La marque de commerce des Femen - des manifestations de belles et jeunes femmes aux seins nus - était l'objet de nombreuses critiques au sein du mouvement féministe. On dira qu'il n'est donc pas surprenant d'apprendre que cette idée est en fait celle d'un homme, mais ne soyons pas cyniques. Depuis sa création en 2008, le groupe féministe ukrainien avait fait des petits un peu partout sur la planète, y compris au Québec, et avait gagné en crédibilité.
Coup de théâtre ou autre bon coup de publicité? Le film de la cinéaste australienne Kitty Green, L'Ukraine n'est pas un bordel, présenté cette semaine à la Mostra de Venise, révèle non seulement que l'éminence grise du groupe était un homme, Victor Svyatski, mais qu'en outre, c'était un être dur, méprisant et contrôlant à l'endroit des Femen, bref un misogyne de la pire espèce.
«Il pouvait être horrible avec les Femen, a raconté au quotidien The Independent la réalisatrice Kitty Green, qui a passé un an à filmer les membres du groupe. Il leur criait dessus et les traitait de salopes. Il les choisissait toutes belles, car plus elles étaient belles, plus elles faisaient vendre des journaux. Les plus belles filles se retrouvaient en première page, c'est ce qui faisait vendre la marque "Femen".»
Dans le film, le principal intéressé, qui n'a pas caché avoir été sexuellement attiré par «ses filles», n'est toutefois pas tendre à leur endroit. «Elles sont faibles et n'ont aucune force de caractère, a-t-il déclaré.

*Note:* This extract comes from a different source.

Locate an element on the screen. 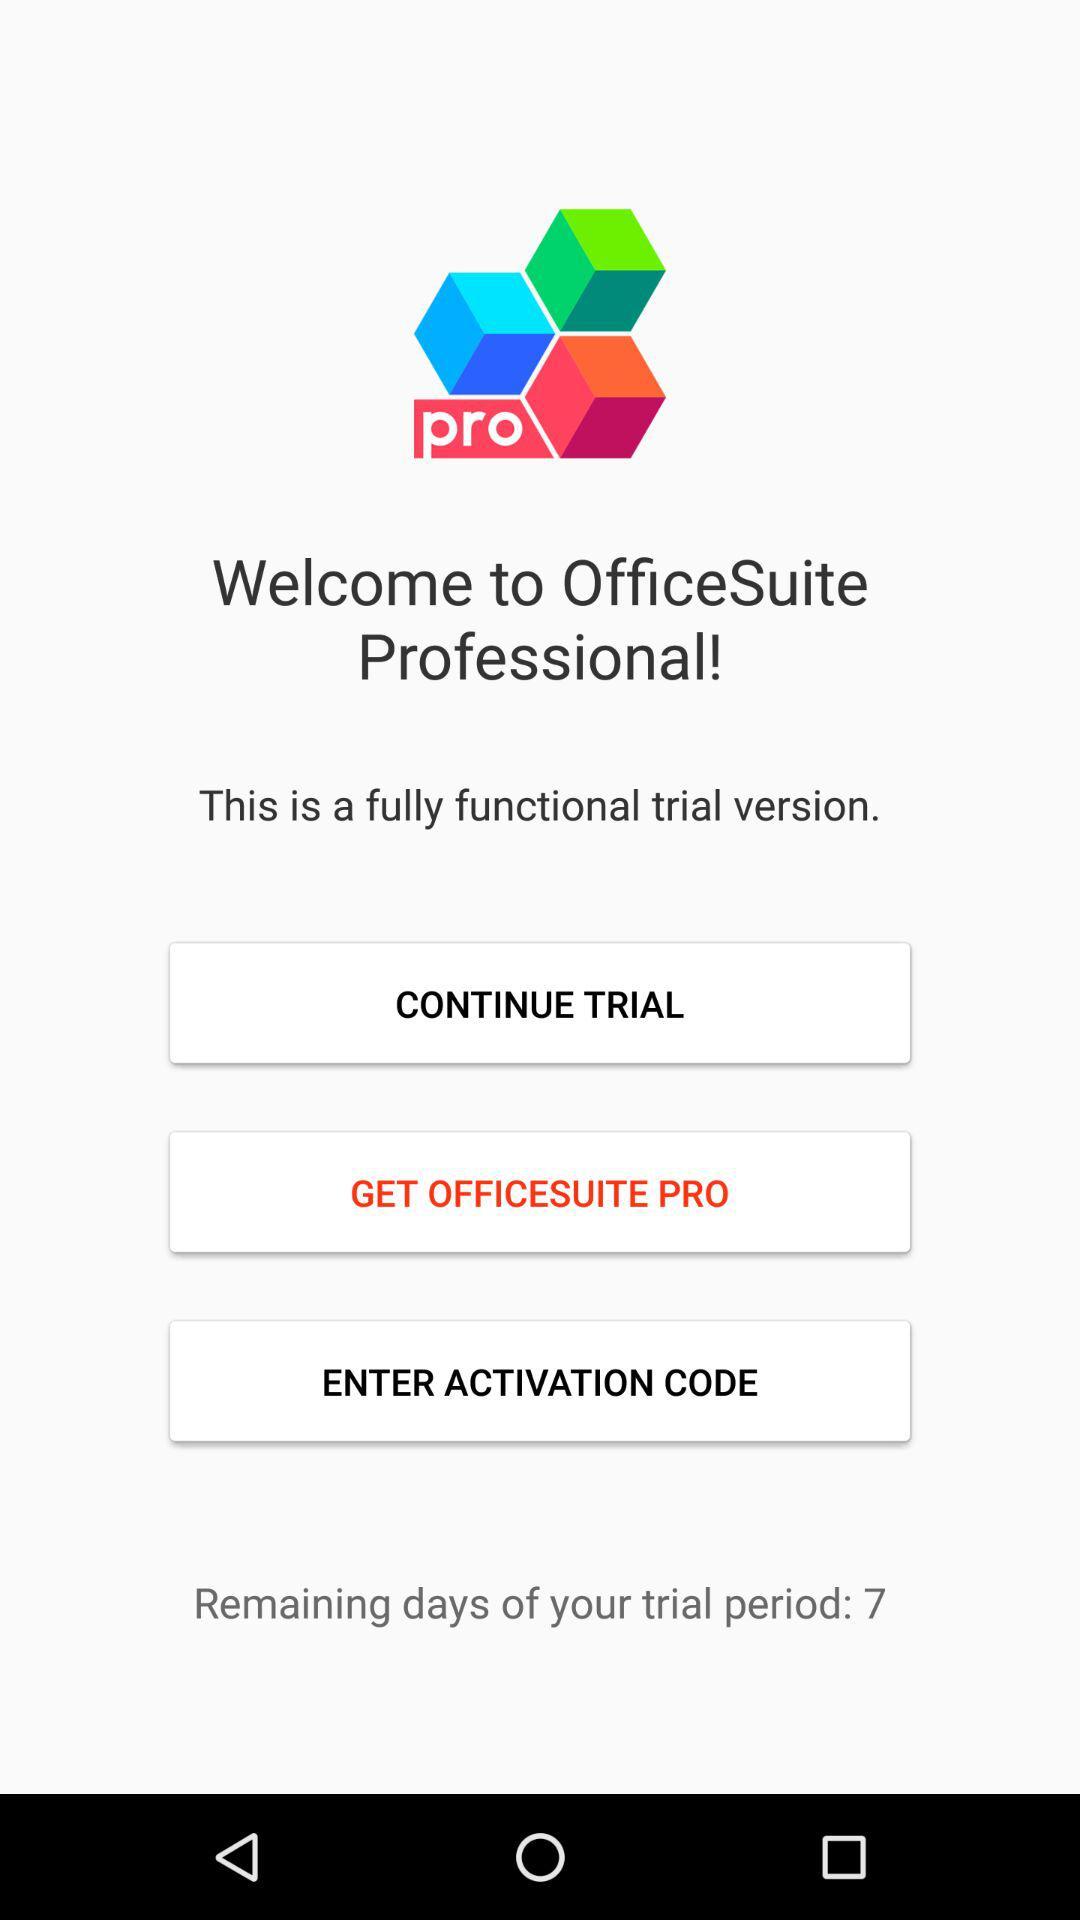 The width and height of the screenshot is (1080, 1920). the icon above the remaining days of is located at coordinates (540, 1380).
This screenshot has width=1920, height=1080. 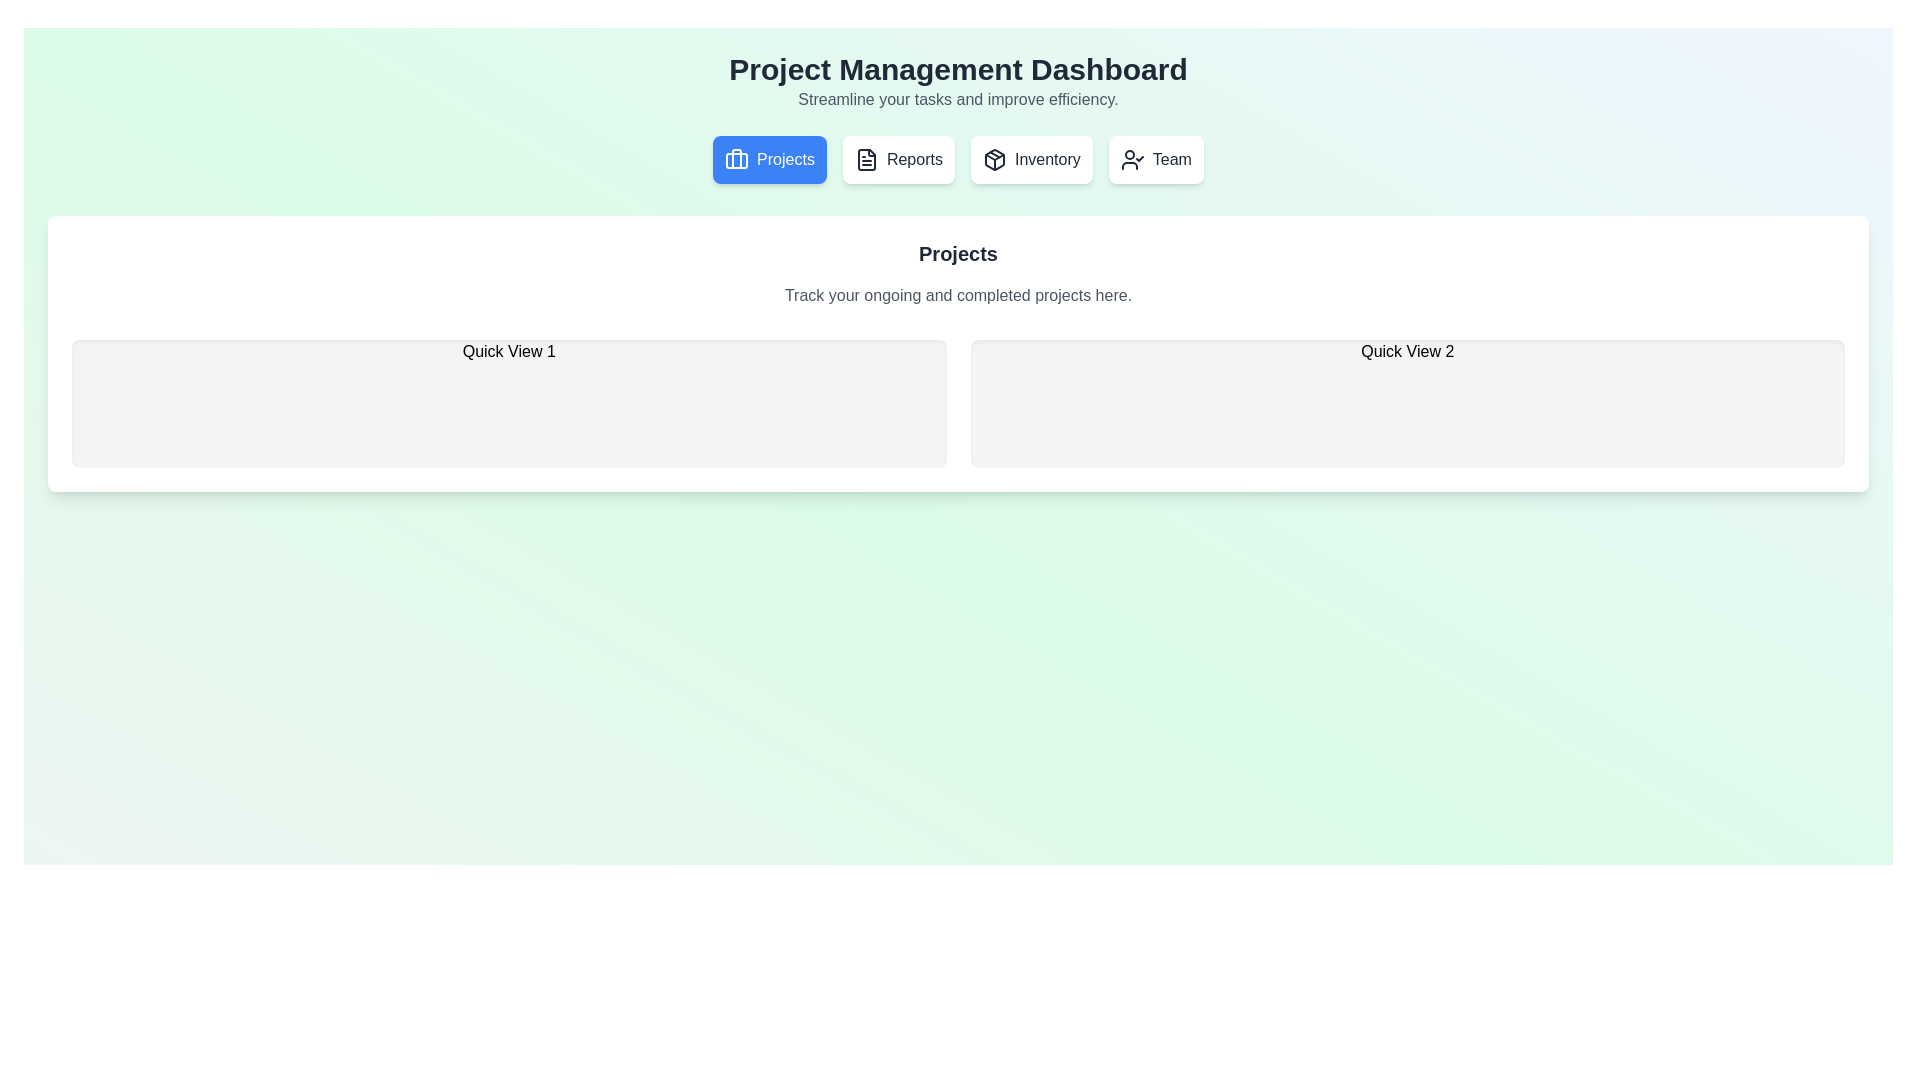 I want to click on the iconographic button represented by a cube-like symbol, which is the third button from the left in the top section of the interface, so click(x=994, y=158).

Elles n'ont même pas le désir d'être fortes. Elles sont soumises, elles manquent de ponctualité et de bien d'autres choses qui les empêchent de devenir des militantes politiques.»
À mi-chemin entre le chef de secte et le pimp, ce tortionnaire nouveau genre aura donné naissance à une nouvelle expression: le féminisme patriarcal. «Les paradoxes font partie de l'Histoire, a déjà déclaré Victor Svyatski en entrevue. Après tout, Marx et Lénine étaient des bourgeois.» On rirait si ce n'était pas si tragique...
Une histoire de patriarcat
On pouvait entendre un autre son de cloche dans les pages du Guardian hier. Dans une lettre ouverte publiée sur le site web du quotidien britannique, une des fondatrices du mouvement, Inna Shevchenko, écrit: «Oui Svyatski faisait partie du mouvement des Femen. Il n'est pas le fondateur ni le créateur de notre stratégie des seins nus ni de notre idéologie, mais il a déjà dirigé notre mouvement pendant un moment. Le film ne raconte pas la naissance des Femen, mais plutôt la lutte à l'intérieur du mouvement pour se libérer de Svyatski.»
Inna Shevchenko raconte qu'à l'origine, les Femen étaient un mouvement fondé par de jeunes étudiantes au sein d'une culture «où ce sont les hommes qui parlent et les femmes qui écoutent, où ce sont les hommes qui décident et les femmes acceptent leurs décisions». C'est, selon elle, ce qui explique pourquoi Svyatski est devenu leur leader. «C'est une histoire de patriarcat, de sexisme, de domination masculine et d'oppression à l'endroit des femmes, écrit Inna Shevchenko dans The Guardian. Aujourd'hui, les hommes qui font partie des Femen nous appuient, mais ils ne nous dominent pas.»
Coïncidence, aujourd'hui a lieu, dans le cadre du festival de photojournalisme de Perpignan, en France, une table ronde sur les Femen organisée par le magazine ELLE. Y a-t-il un avenir pour les Femen aujourd'hui? La stratégie des Femen renouvelle-t-elle le combat féministe? Ou au contraire le réduit-elle au "sensationnel" ? Voilà le type de questions au programme de la rencontre. Gageons qu'il sera beaucoup question du film de Kitty Green et de Victor Svyatski.